Tempered chocolate is the best to work with between 88-90°F, it will give the best snap and gloss and will coat things evenly without being too thick. So after lowering the chocolate to temper, you will need to bring it back up to this temperature range to work with it if you are coating/dipping. If you are making bark or filling molds you won’t need to bring it back up to temperature unless it becomes cold enough that it is hard to work with or will become untempered. 88-90°F is ideal for coating/dipping because it will create a nice thin layer of chocolate without being too thick of a shell (hotter will cause the chocolate to be untempered).
I am going to teach you the easiest way to temper chocolate using milk chocolate as an example. First I am going to explain the two ways you can melt chocolate.
Melt Chocolate Using a Double Boiler
Using a double boiler (or a glass bowl placed over a saucepan of simmering water, make sure the water isn’t touching the bottom of the glass bowl) stir the chocolate frequently until the desired temperature is reached, and then carefully remove to avoid getting any steam/water into the bowl of chocolate (will seize).
Melt Chocolate Using a Microwave
Now this way can be a little unreliable and risky, but it is easier and fewer dishes. I don’t personally recommend it, but you do you. Place the chocolate into a microwave-safe bowl and microwave in 10-15 second burst stirring every time (even if it looks like nothing is happening, it will distribute the heat more evenly). Keep heating and stirring until the desired temperature is reached.
How to Seed Chocolate for Tempering
Seeding the chocolate is a process in which you add small bits of chocolate to the melted chocolate to quickly lower the temperature and to help distribute/align the chocolate crystals.
- Take 2/3 of your chopped chocolate and heat until it has reached 105F-113°F using your desired method (microwave or double boiler).
- Stop heating the chocolate when it has reached temperature and slowly add small amounts of chocolate from the 1/3 you reserved earlier. Add small amounts and stir until it is melted before adding more. Keep doing this until the chocolate has reached 84-86°F.
- At this point, your chocolate should be tempered, check using the temper test (below). If it is tempered you can start using it and keep it between 83-90°F as best as possible, heat using the microwave or double boiler if it starts to become too cold. The best temperature for working with chocolate is between 88-90°F where it will be thin enough for coating, dipping, etc.
Other Ways to Temper Chocolate
Now seeding is arguably one of the easiest ways to temper chocolate for average home use. If you are using a large quantity of chocolate, this is another option. Melt the chocolate in a double broiler (microwave is not recommended here) until it is about halfway melted (still has little lumps of unmelted chocolate, and they are surrounded by a pool of melted chocolate). Pull off the heat and keep stirring it until all the little lumps are completely melted (the residual heat will melt them, just takes a few minutes). You can keep stirring until it gets cold, should feel cold comparatively or feel room temperature if you touch it and should be somewhere in the lower 80’s °F. You can also use a gloved hand (or bench scrapers) to swirl and move it around a clean work surface until it becomes cool enough (recommend for large quantities). Once it reaches temperature, you can then fill molds or coat items (would use hand to get a thin coating since chocolate will be thicker and colder).

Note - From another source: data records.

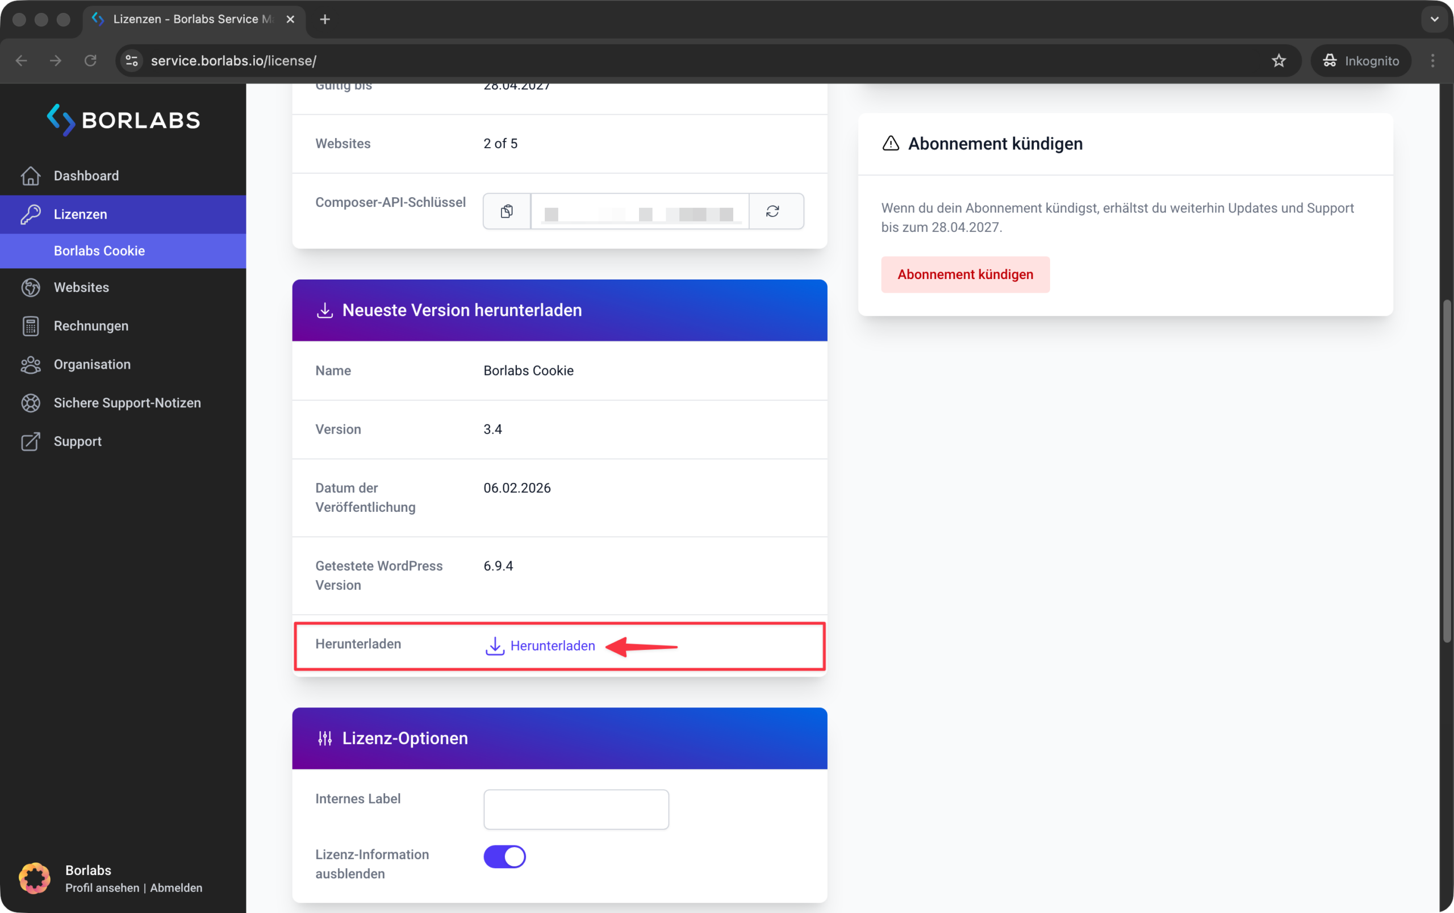Expand the tab search dropdown arrow
Image resolution: width=1454 pixels, height=913 pixels.
(x=1434, y=19)
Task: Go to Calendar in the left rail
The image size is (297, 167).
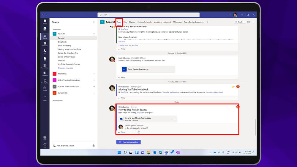Action: [x=45, y=44]
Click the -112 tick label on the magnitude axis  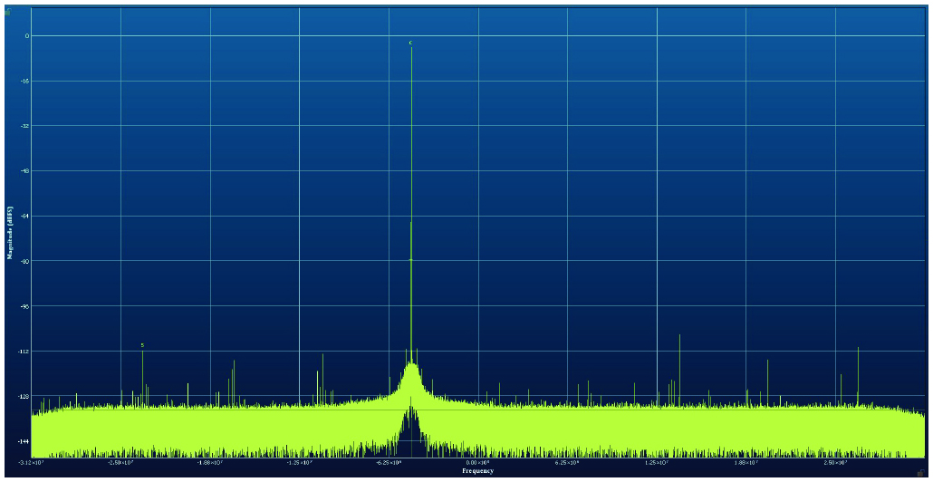[24, 351]
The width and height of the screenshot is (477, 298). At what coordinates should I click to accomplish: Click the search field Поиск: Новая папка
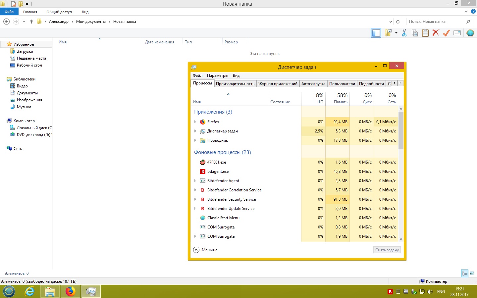coord(436,22)
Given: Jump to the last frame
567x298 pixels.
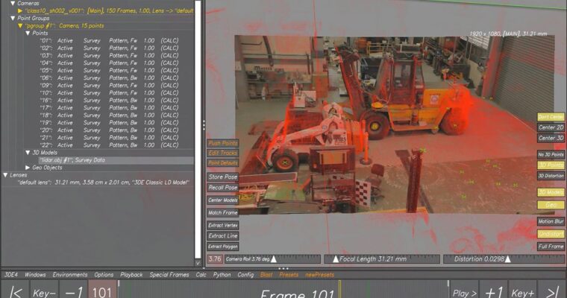Looking at the screenshot, I should point(551,291).
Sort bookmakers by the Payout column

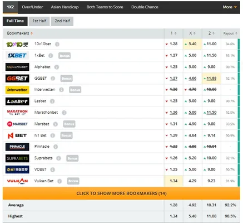tap(230, 33)
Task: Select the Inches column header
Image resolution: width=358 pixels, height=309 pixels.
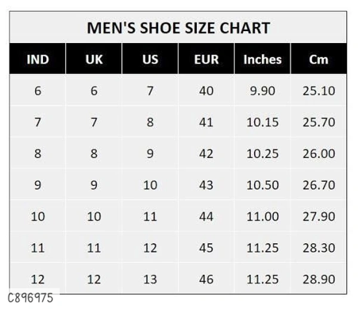Action: point(262,59)
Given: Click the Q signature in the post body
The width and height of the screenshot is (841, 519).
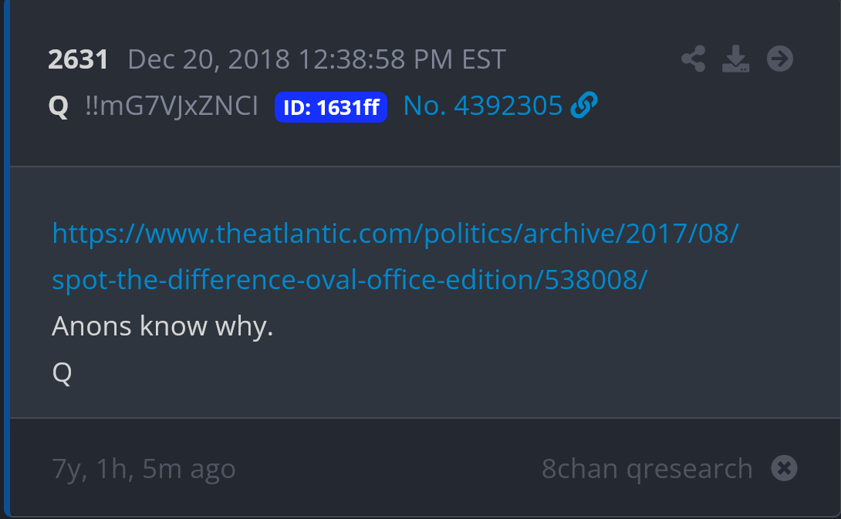Looking at the screenshot, I should click(x=62, y=372).
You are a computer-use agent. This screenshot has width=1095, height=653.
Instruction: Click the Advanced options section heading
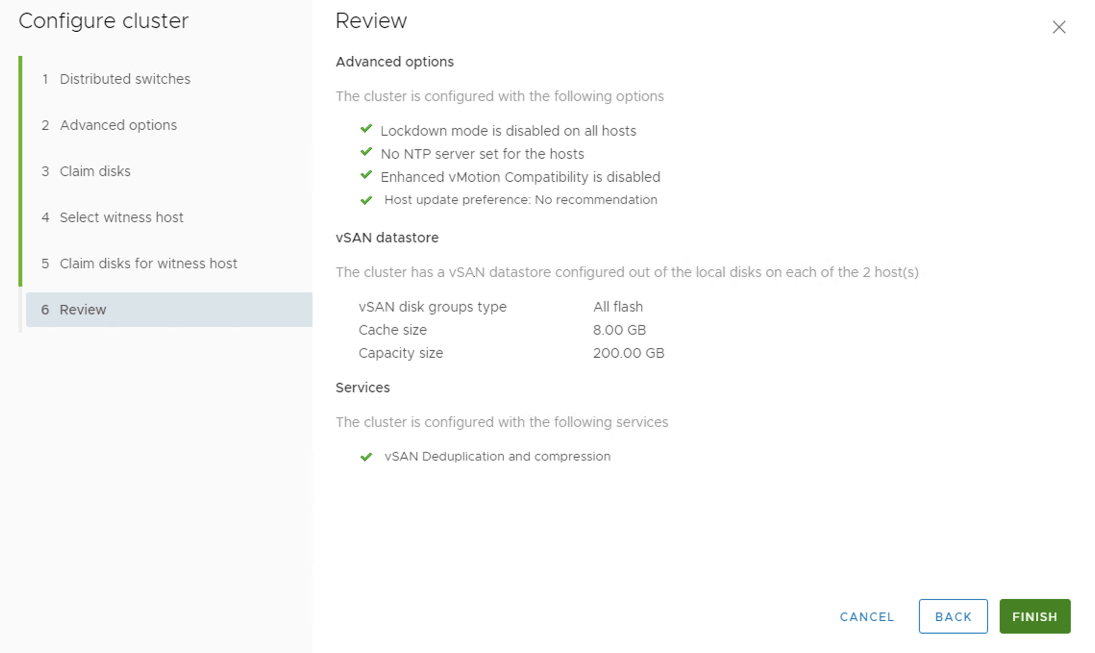pyautogui.click(x=395, y=62)
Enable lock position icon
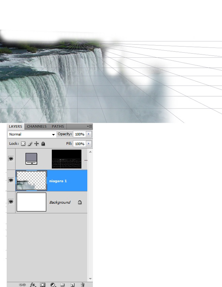Screen dimensions: 222x287 tap(37, 144)
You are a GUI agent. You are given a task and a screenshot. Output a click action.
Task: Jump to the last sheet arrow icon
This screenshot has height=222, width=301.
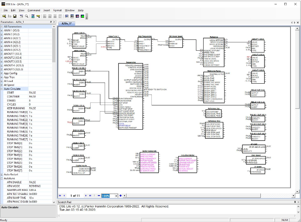(90, 196)
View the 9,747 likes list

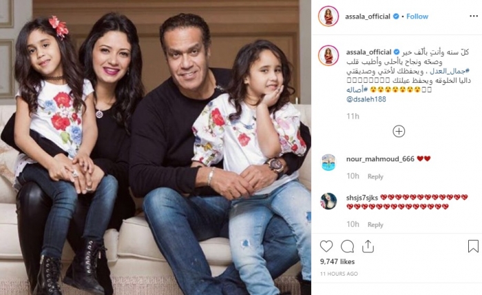coord(337,261)
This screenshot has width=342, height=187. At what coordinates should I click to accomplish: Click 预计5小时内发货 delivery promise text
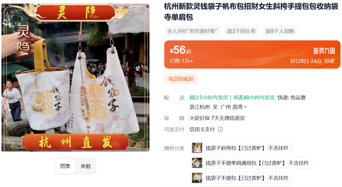[x=209, y=98]
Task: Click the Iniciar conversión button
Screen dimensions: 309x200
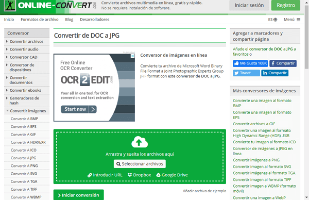Action: coord(79,195)
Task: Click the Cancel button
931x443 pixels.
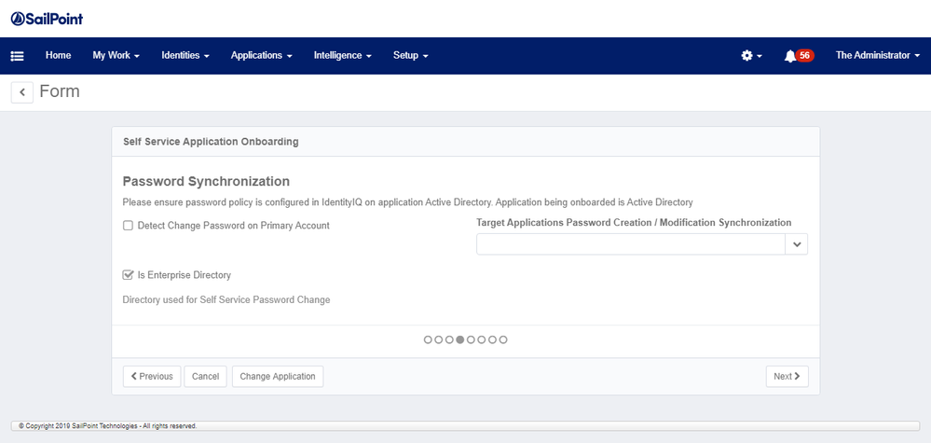Action: (205, 377)
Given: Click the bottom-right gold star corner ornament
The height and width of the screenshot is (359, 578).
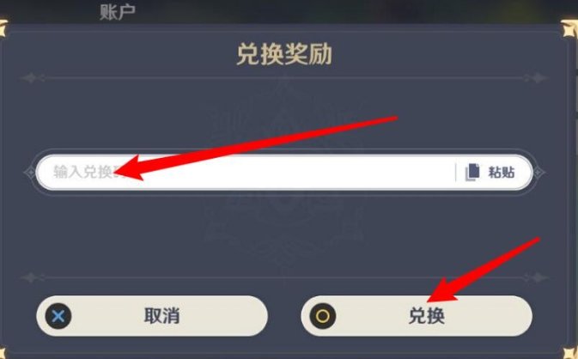Looking at the screenshot, I should pos(570,352).
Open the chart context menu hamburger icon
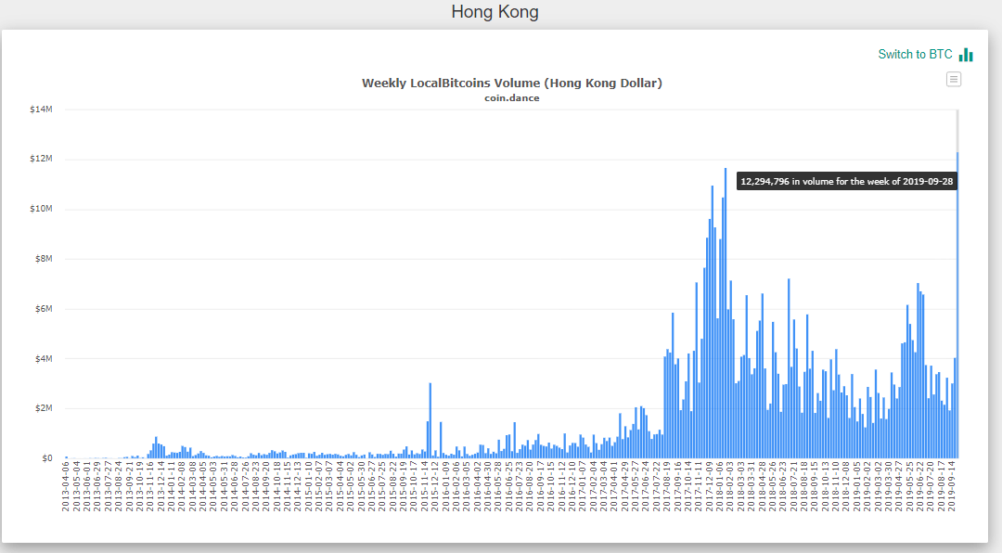1002x553 pixels. point(954,80)
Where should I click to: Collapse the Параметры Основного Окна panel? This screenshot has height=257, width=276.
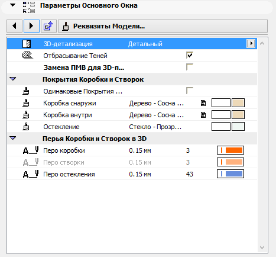tap(13, 5)
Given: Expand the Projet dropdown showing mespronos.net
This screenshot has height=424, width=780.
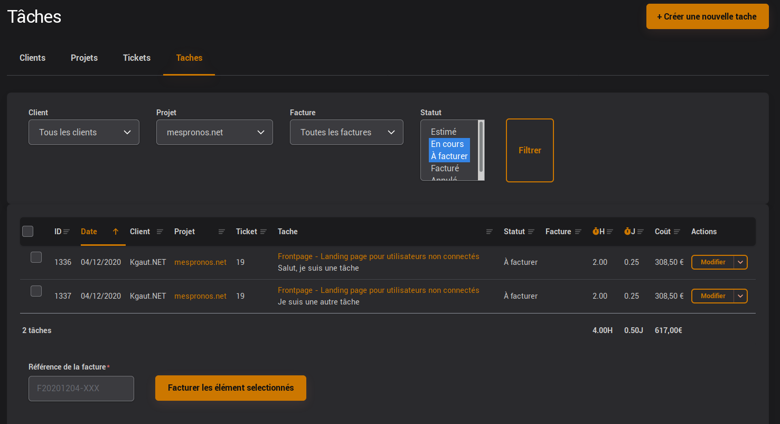Looking at the screenshot, I should click(214, 132).
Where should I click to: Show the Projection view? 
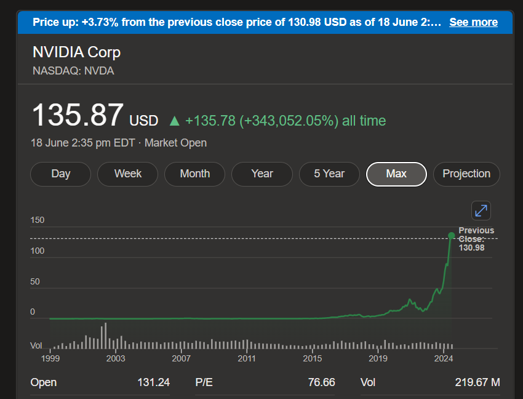point(466,174)
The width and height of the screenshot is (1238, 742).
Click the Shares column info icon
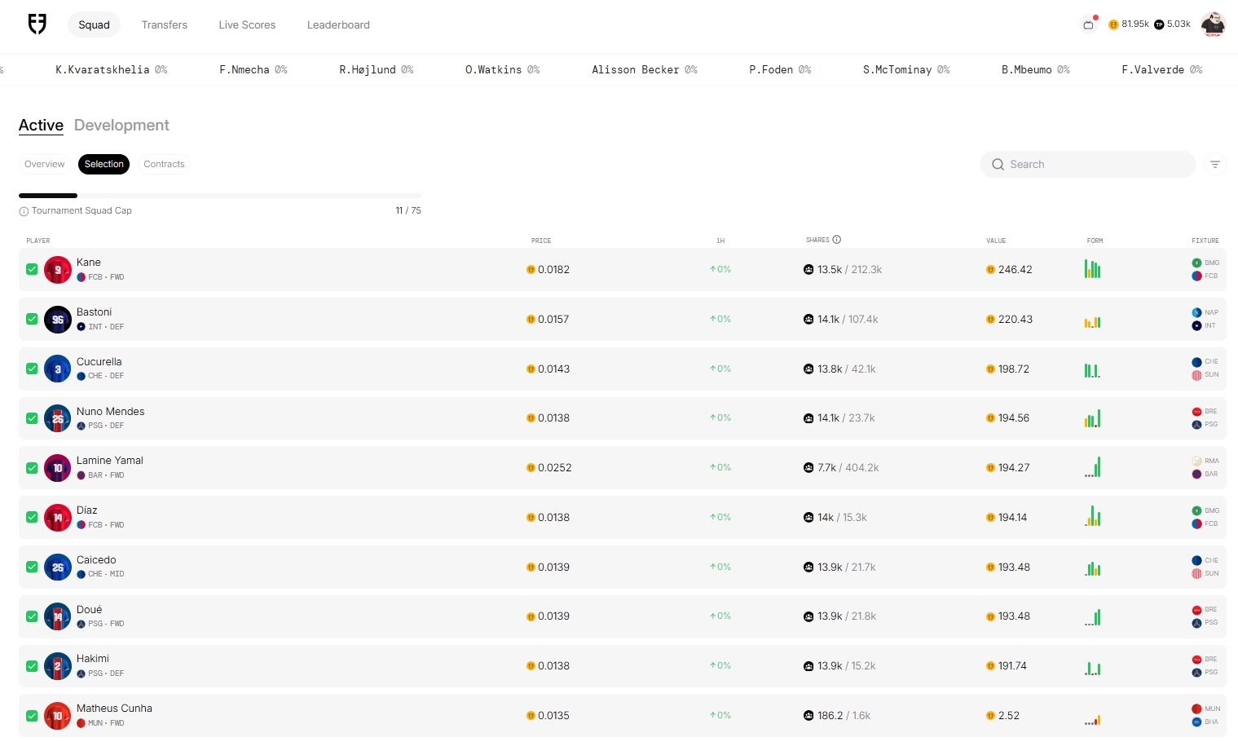click(x=836, y=240)
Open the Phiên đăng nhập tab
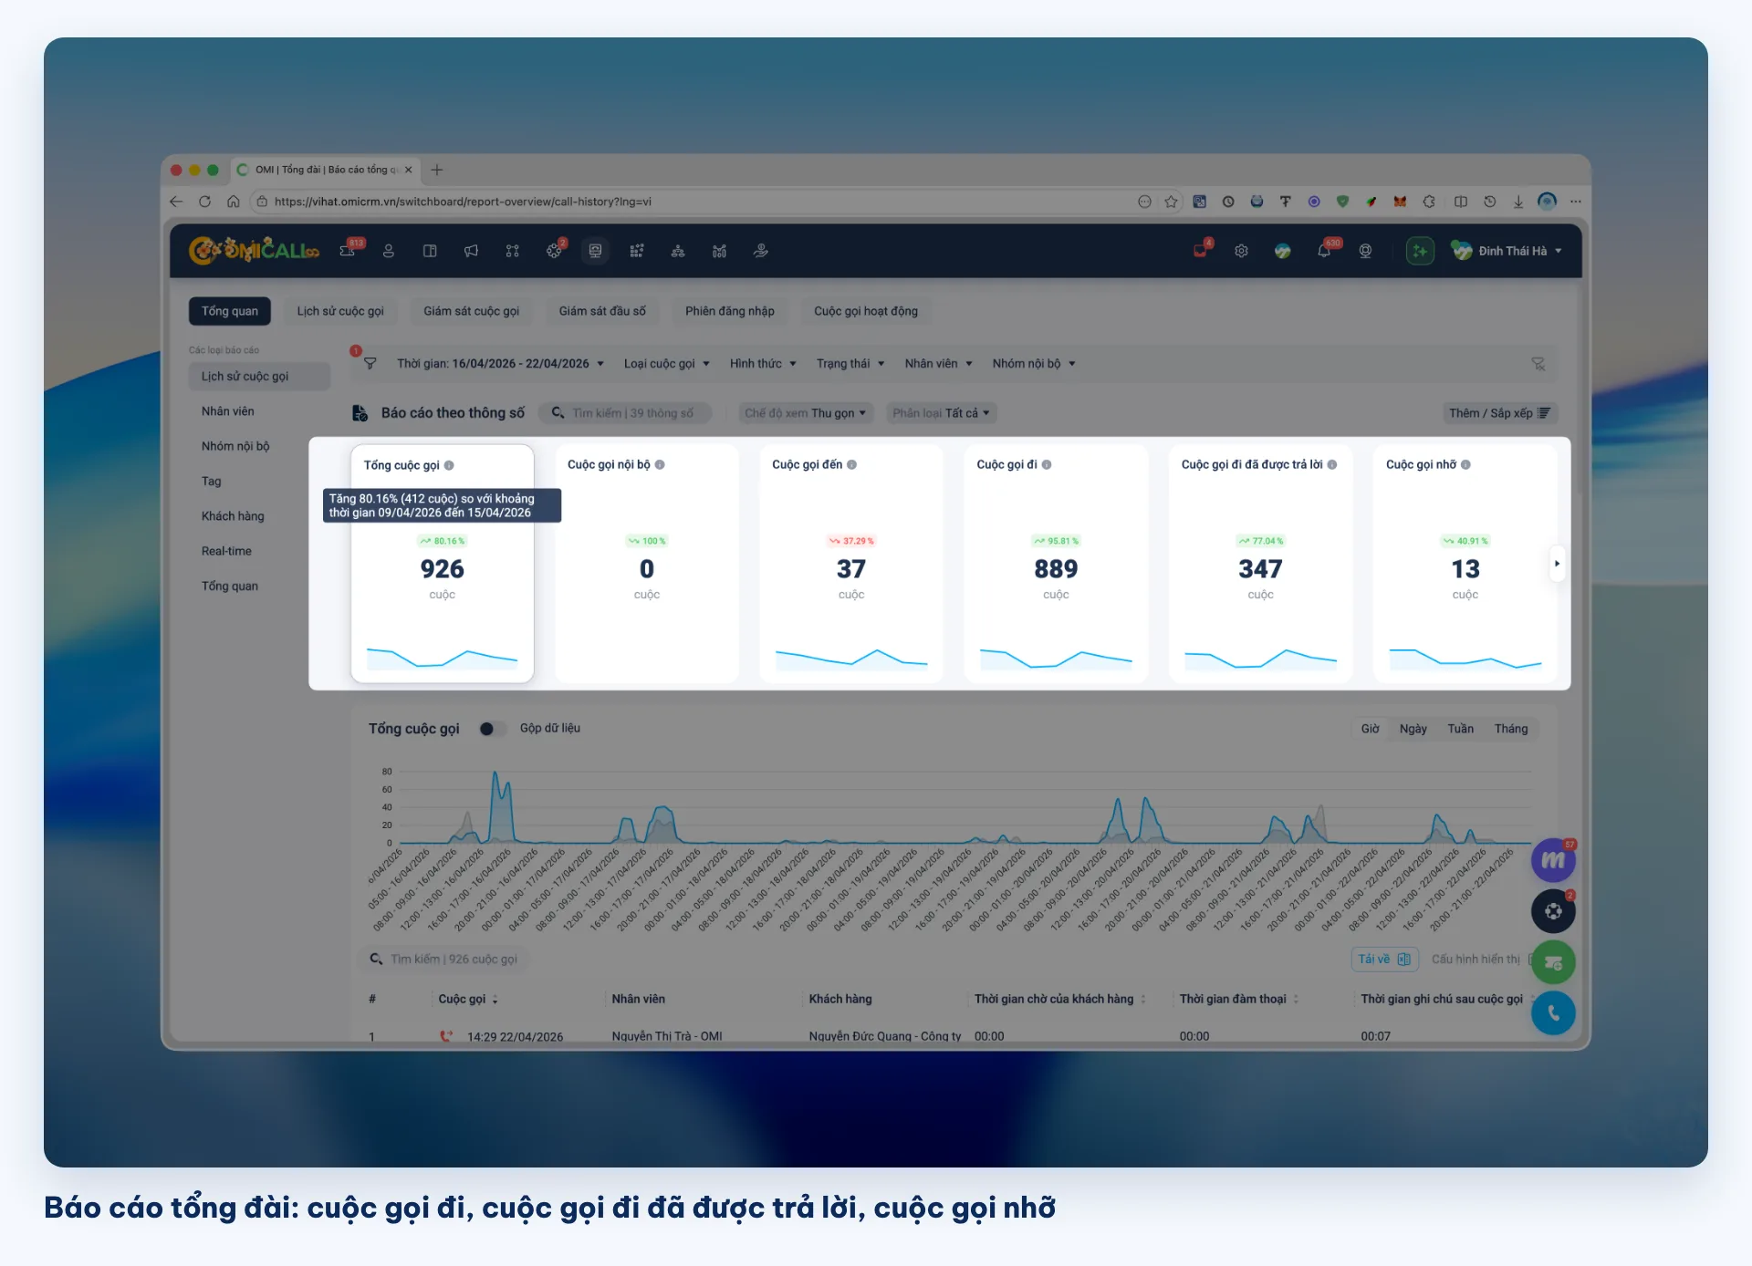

If you used a bowl to cool it instead of swirling it on a work surface, you can return it to the double boiler to get it warm if it cools too much, but don’t let it go over 90°F or you will have to re-temper.
The constant agitation of the chocolate as it cools helps align the crystals to achieve a good temper, so keep stirring or moving it around with your hand as it cools.
This way would not work for dipping/coating unless you are scraping off the excess chocolate from the thing you are coating as it will be thicker from cooling down (unless you heat it back up).
How to Test Tempered Chocolate
Dip a butter knife into the chocolate you believe is tempered. Place the knife into the fridge for 1 minute. The chocolate on the knife should be smooth and shiny and completely set up if it was tempered correctly. If not, you’ll need to start from step one again.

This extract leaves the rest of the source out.